## Exercise instructions
Reproduce the passage of the free antivirus thread below that runs from "# Need free" to "from free software....", word for word.

## Source document
────────────────────────────────────────
# Need free Anti virus



## a111087 (May 31, 2008)

I've tried several free ones like avast! or spybot, but the main thing that frustrates me is that most of free antiviruses don't have an option of shutting down and not starting with Windows.  I mean common!!!  
Or may be I'm asking too much from free software....

Any way, if any of you guys have any recommendations of free antivirus then I would like to read them


----------



## AsRock (May 31, 2008)

AVast  all the way even if you have tried it. Thing about AVast is that it'll check a file before you download it.  And you could allways turn off the ones you do not want to use.

You could try eScans mwav.


----------



## a111087 (May 31, 2008)

thx, i will check out mwav, and.... may be i will think about avast one more time


----------



## a111087 (May 31, 2008)

i"m also going to try AVG and Antivir


----------



## jonmcc33 (May 31, 2008)

Don't waste your time with AVG. It's ineffective.


----------



## CrAsHnBuRnXp (May 31, 2008)

jonmcc33 said:


> Don't waste your time with AVG. It's ineffective.



Ive never had that issue. Always caught things that werent supposed to be there. 

Though, ever since AVG v8 came out, seems too bloated. 

@ OP, PM me for NOD 32 details.


----------



## jonmcc33 (May 31, 2008)

CrAsHnBuRnXp said:


> Ive never had that issue. Always caught things that werent supposed to be there.



When an AV gets past your AV program and also infects it? That's ineffective in my book.


----------



## a111087 (May 31, 2008)

i recently tried free version of kaspersky but the archive was with errors, so i couldn't even install it

but the retail version is the BEST AV EVER


----------



## CrAsHnBuRnXp (May 31, 2008)

Have you tried Nod 32?


----------



## PVTCaboose1337 (May 31, 2008)

I use NOD32.. . the best AV ever.


----------



## MRCL (May 31, 2008)

Well I would also suggest Avira AntiVir, always done it for me. Even bought the full version^^
What I certainly can't recommend is Panda.


----------



## Thermaltake (May 31, 2008)
────────────────────────────────────────
## Data to examine
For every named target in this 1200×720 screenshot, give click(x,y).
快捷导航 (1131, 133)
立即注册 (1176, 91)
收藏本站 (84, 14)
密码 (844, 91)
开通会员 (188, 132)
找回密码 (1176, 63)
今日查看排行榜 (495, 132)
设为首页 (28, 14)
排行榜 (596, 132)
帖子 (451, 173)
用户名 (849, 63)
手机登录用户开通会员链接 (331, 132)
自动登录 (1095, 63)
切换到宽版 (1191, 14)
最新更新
────────────────────────────────────────
## Your solution
# Need free Anti virus



## a111087 (May 31, 2008)

I've tried several free ones like avast! or spybot, but the main thing that frustrates me is that most of free antiviruses don't have an option of shutting down and not starting with Windows.  I mean common!!!  
Or may be I'm asking too much from free software....